#### [Document section]
· · ·

Global sales of smartphones to end users declined 20.2 percent in the first quarter of 2020, according to Gartner, Inc. The global shelter-in-place combined with the economic uncertainty brought on by the Covid-19 pandemic led to demand for smartphones collapsing as consumers stopped spending on nonessential products during the first quarter.
“The coronavirus pandemic caused the global smartphone market to experience its worst decline ever,” said Anshul Gupta, senior research analyst at Gartner.
“Most of the leading Chinese manufacturers and Apple were severely impacted by the temporary closures of their factories in China and reduced consumer spending due to the global shelter-in-place.”
We knew it was coming. Even so, the raw numbers are still dramatic. All the main phone makers operating in New Zealand suffered big falls. Samsung and Huawei fared worse. Apple, not so much. Gartner also reports people are hanging on to their phones for longer.
The worldwide numbers from Gartner are consistent with the fall in New Zealand device sales.
Gartner says the first quarter could have been worse for Samsung. It has a limited sales presence in China and doesn’t make phones there.
Huawei is the biggest loser with sales dropping 27.3 percent year-on-year. That’s its first decline. As recently as 2018 Huawei’s market share was still growing at the expense of its rivals.

· · ·

#### [Collected data]
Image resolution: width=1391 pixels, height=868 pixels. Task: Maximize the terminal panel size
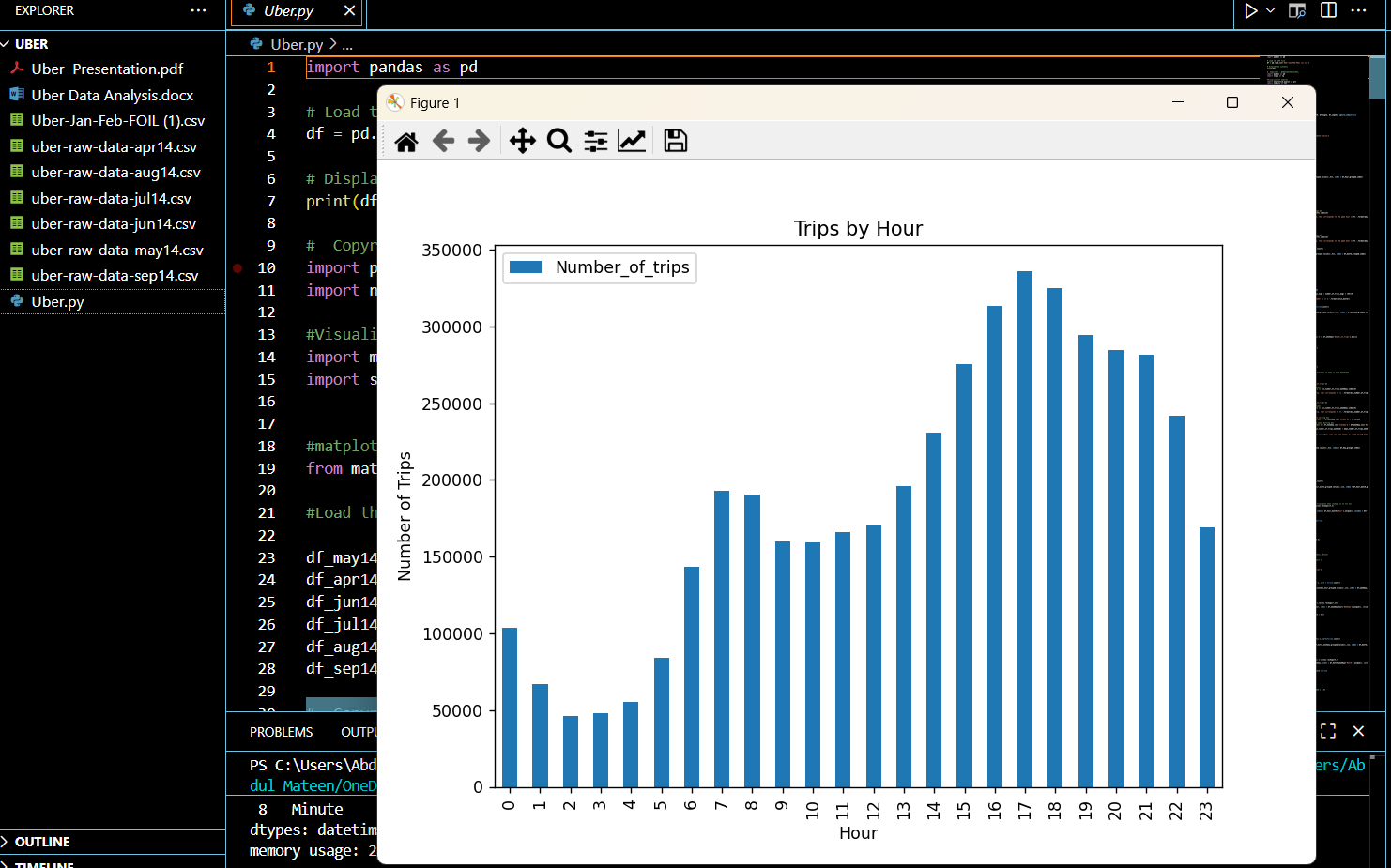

· · ·

#### [Problem set]
A: Summarize the smartphone sales report in two sentences.
B: Reproduce the part of the smartphone sales report between "Global sales of" and "the first quarter.", inclusive.

#### [Answer set]
A: According to Gartner, global smartphone sales to end users fell 20.2 percent in the first quarter of 2020, as the Covid-19 shelter-in-place and economic uncertainty led consumers to stop spending on nonessential products. All the main phone makers in New Zealand suffered big falls, with Huawei the biggest loser at a 27.3 percent year-on-year drop and Apple less affected, while Gartner notes the quarter could have been worse for Samsung, which has a limited sales presence in China.

B:
Global sales of smartphones to end users declined 20.2 percent in the first quarter of 2020, according to Gartner, Inc. The global shelter-in-place combined with the economic uncertainty brought on by the Covid-19 pandemic led to demand for smartphones collapsing as consumers stopped spending on nonessential products during the first quarter.